Ouso dizer que a interação entre cidadãos de diversos países durante as atividades da Oficina contribuiu para a construção de uma empatia coletiva que ficou muito evidente durante o Teatro-Fórum na Casa Rui. Alguns cidadãos nacionais, brasileiros que por muitos motivos percebem a exclusão como parte de suas vidas, jogaram e se identificaram com as situações relatadas pelas pessoas solicitando refúgio. Ninguém nasce migrante, torna-se. Diante do surgimento cada vez mais terrível de fronteiras e barreiras, entre continentes, nações e internas às próprias nações, as pessoas percebem seu devir-refugiado como alternativa ao “pertencimento”. O título do curta exibido na Casa Rui “Nós, refugiados” citando famoso artigo escrito por Hannah Arendt em 1944, reflete uma ideia de que, na verdade, todos vivemos uma vida refugiada de direitos na sociedade contemporânea.

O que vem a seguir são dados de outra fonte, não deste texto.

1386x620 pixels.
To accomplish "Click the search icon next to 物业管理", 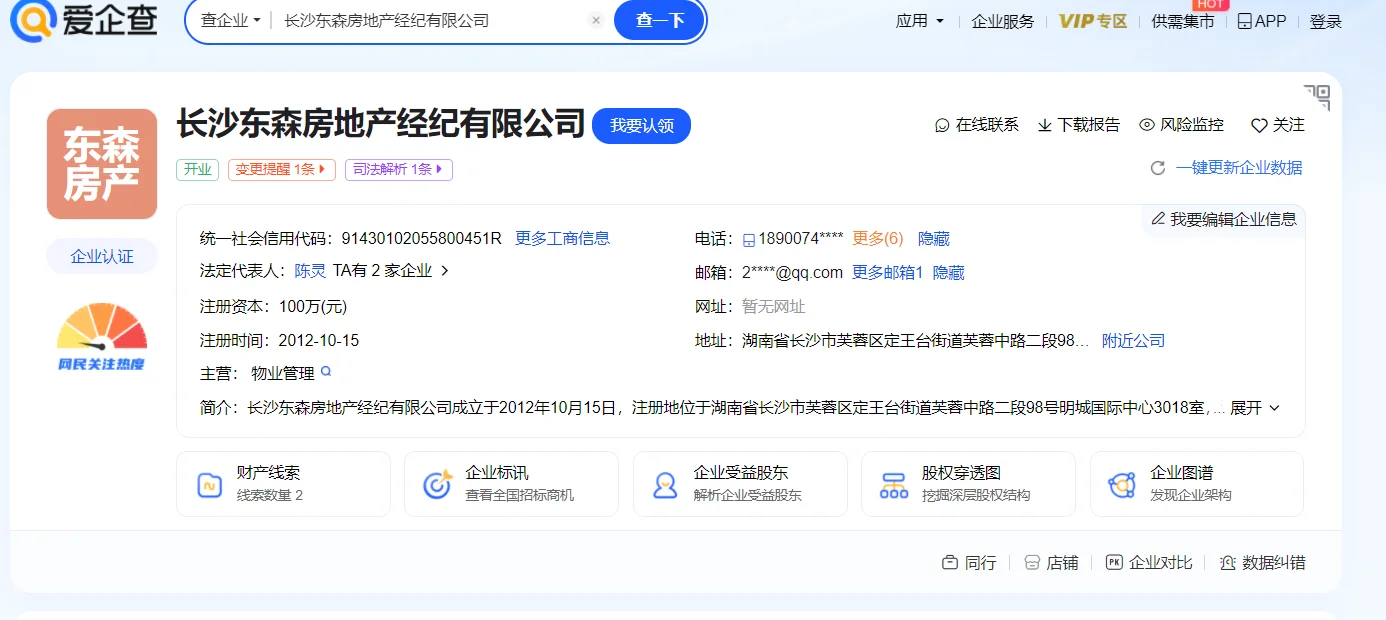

Acrescentamos: Pimentel, estagiário de Direito do Centro de Proteção aos Refugiados e Imigrantes (CEPRI), vinculado à Fundação Casa de Rui Barbosa, ressalta a importância da parceria entre o CEPRI e o LEP, coordenado por Vannucci. O Centro de Proteção também integra a Cátedra Sérgio Viera de Mello do Alto Comissariado das Nações Unidas para Refugiados (ACNUR).